Background Coronaviruses (CoVs) were long thought to only cause mild respiratory and gastrointestinal symptoms in humans but outbreaks of Middle East Respiratory Syndrome (MERS)-CoV, Severe Acute Respiratory Syndrome (SARS)-CoV-1, and the recently identified SARS-CoV-2 have cemented their zoonotic potential and their capacity to cause serious morbidity and mortality, with case fatality rates ranging from 4 to 35%. Currently, no specific prophylaxis or treatment is available for CoV infections. Therefore we investigated the virucidal and antiviral potential of Echinacea purpurea (Echinaforce®) against human coronavirus (HCoV) 229E, highly pathogenic MERS- and SARS-CoVs, as well as the newly identified SARS-CoV-2, in vitro. Methods To evaluate the antiviral potential of the extract, we pre-treated virus particles and cells and evaluated remaining infectivity by limited dilution. Furthermore, we exposed cells to the extract after infection to further evaluate its potential as a prophylaxis and treatment against coronaviruses. We also determined the protective effect of Echinaforce® in re-constituted nasal epithelium.
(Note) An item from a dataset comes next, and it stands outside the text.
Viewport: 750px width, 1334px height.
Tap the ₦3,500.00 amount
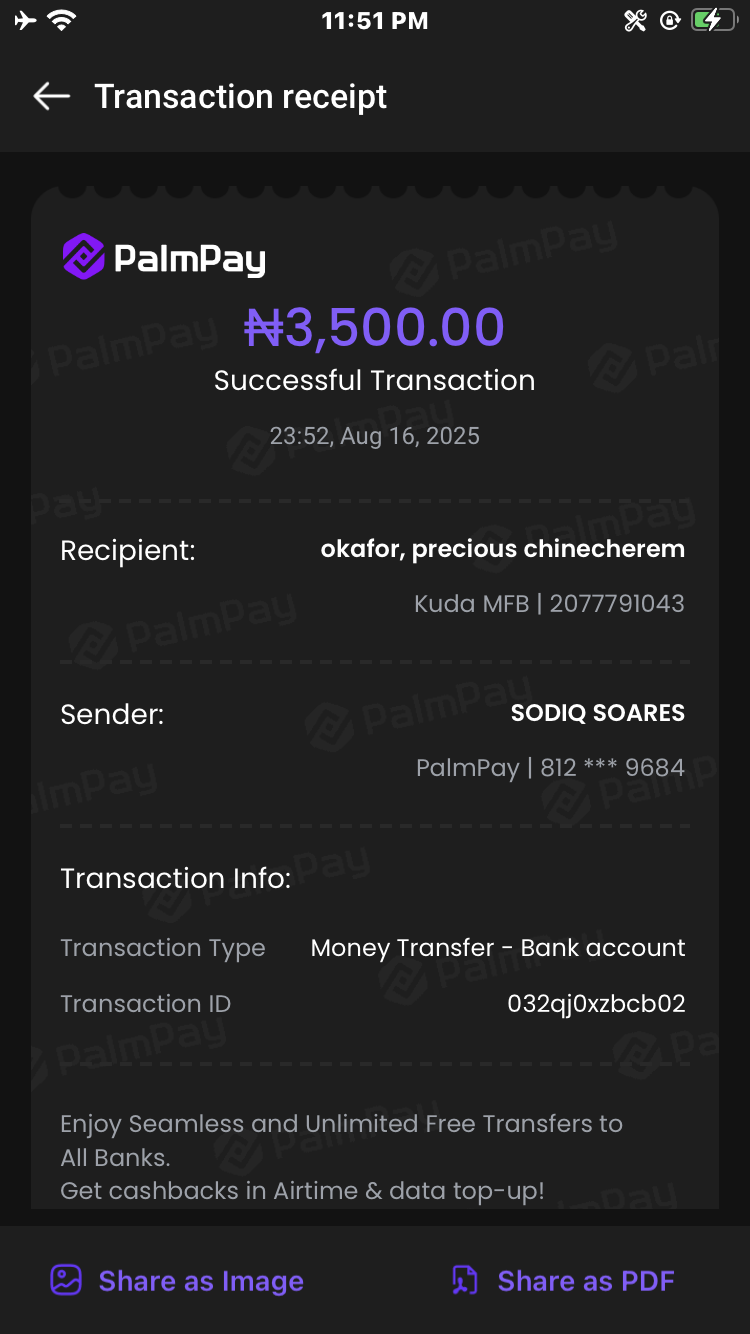coord(375,327)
Results In the current study, we found that HCoV-229E was irreversibly inactivated when exposed to Echinaforce® at 3.2 μg/ml IC50. Pre-treatment of cell lines, however, did not inhibit infection with HCoV-229E and post-infection treatment had only a marginal effect on virus propagation at 50 μg/ml. However, we did observe a protective effect in an organotypic respiratory cell culture system by exposing pre-treated respiratory epithelium to droplets of HCoV-229E, imitating a natural infection. The observed virucidal activity of Echinaforce® was not restricted to common cold coronaviruses, as both SARS-CoV-1 and MERS-CoVs were inactivated at comparable concentrations. Finally, the causative agent of COVID-19, SARS-CoV-2 was also inactivated upon treatment with 50μg/ml Echinaforce®. Conclusions These results show that Echinaforce® is virucidal against HCoV-229E, upon direct contact and in an organotypic cell culture model. Furthermore, MERS-CoV and both SARS-CoV-1 and SARS-CoV-2 were inactivated at similar concentrations of the extract. Therefore we hypothesize that Echinacea purpurea preparations, such as Echinaforce®, could be effective as prophylactic treatment for all CoVs due to their structural similarities.